• LISTED ENTRIES
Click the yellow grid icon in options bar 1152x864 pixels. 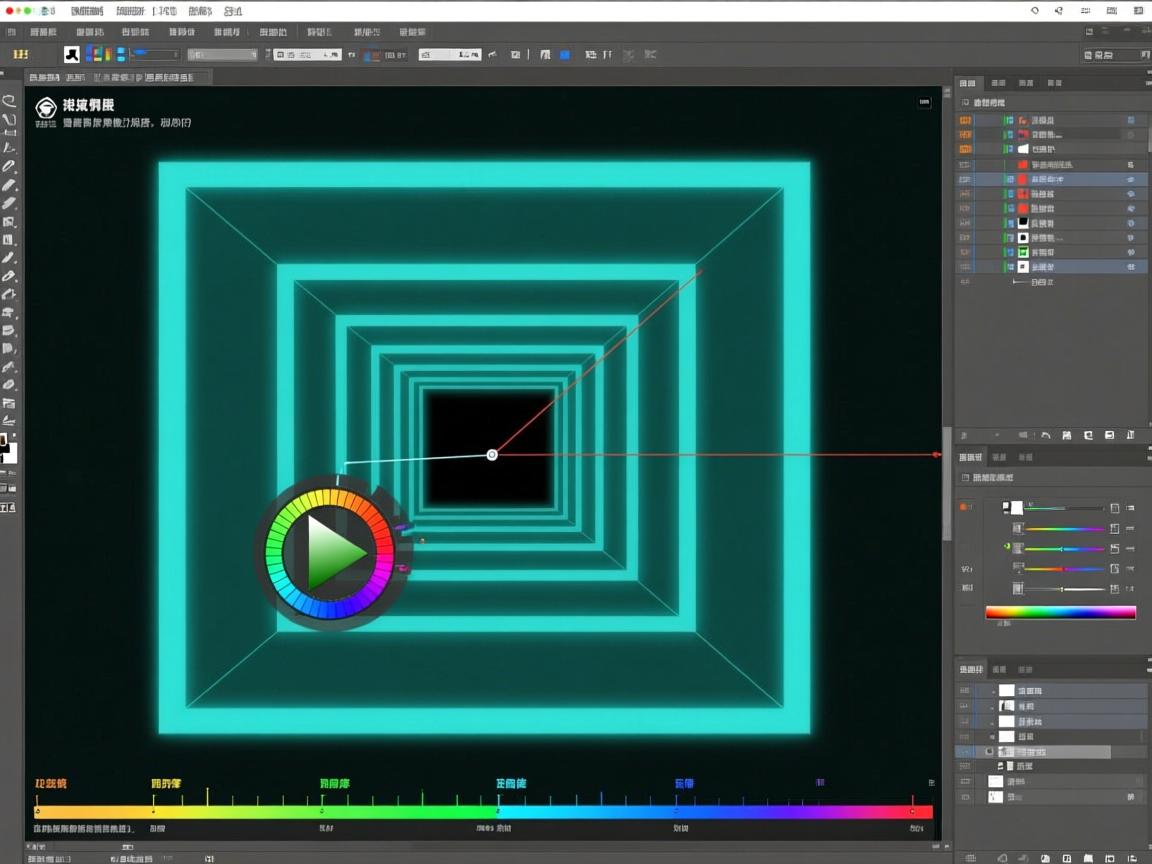point(20,55)
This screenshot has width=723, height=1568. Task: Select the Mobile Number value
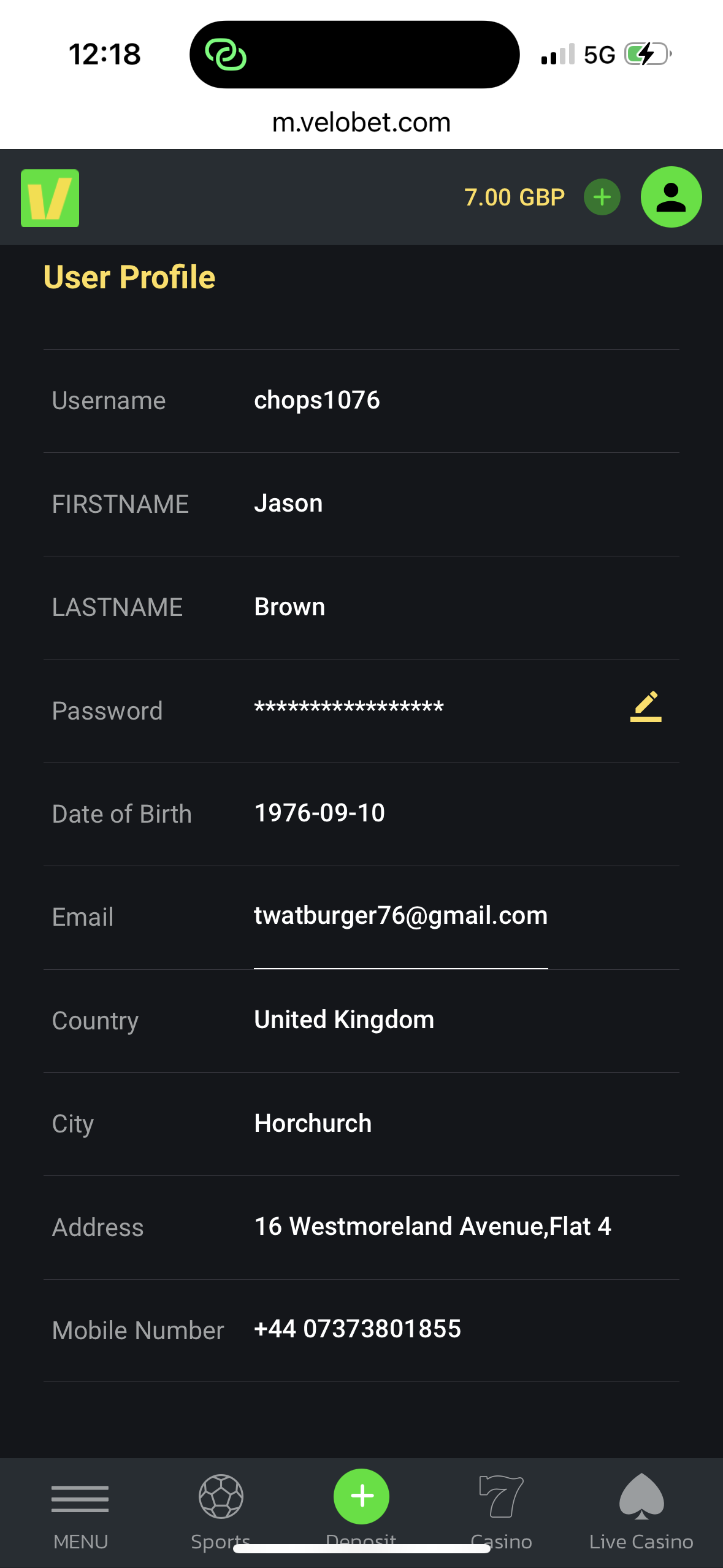coord(358,1329)
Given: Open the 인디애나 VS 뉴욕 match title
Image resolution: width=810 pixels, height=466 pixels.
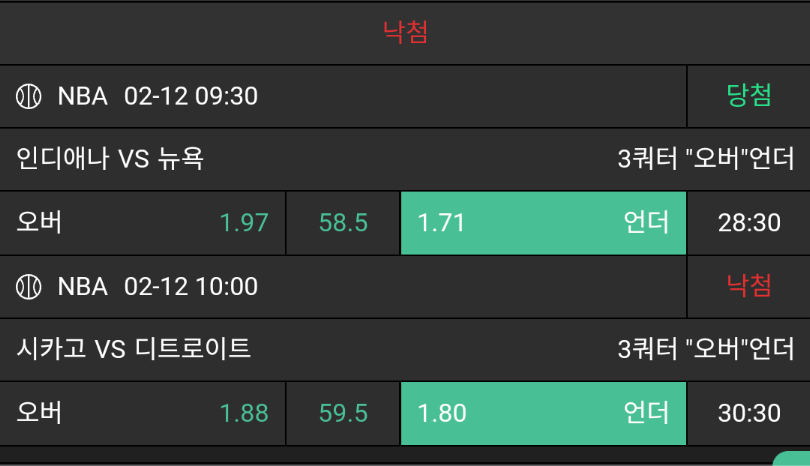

• WRITTEN TASK
Copy out the listing from the line containing "Given: Open the 인디애나 VS 뉴욕 match title" through the end, that line included, and leave the pictures out.

• RESPONSE TO THIS EXERCISE
Given: Open the 인디애나 VS 뉴욕 match title
Image resolution: width=810 pixels, height=466 pixels.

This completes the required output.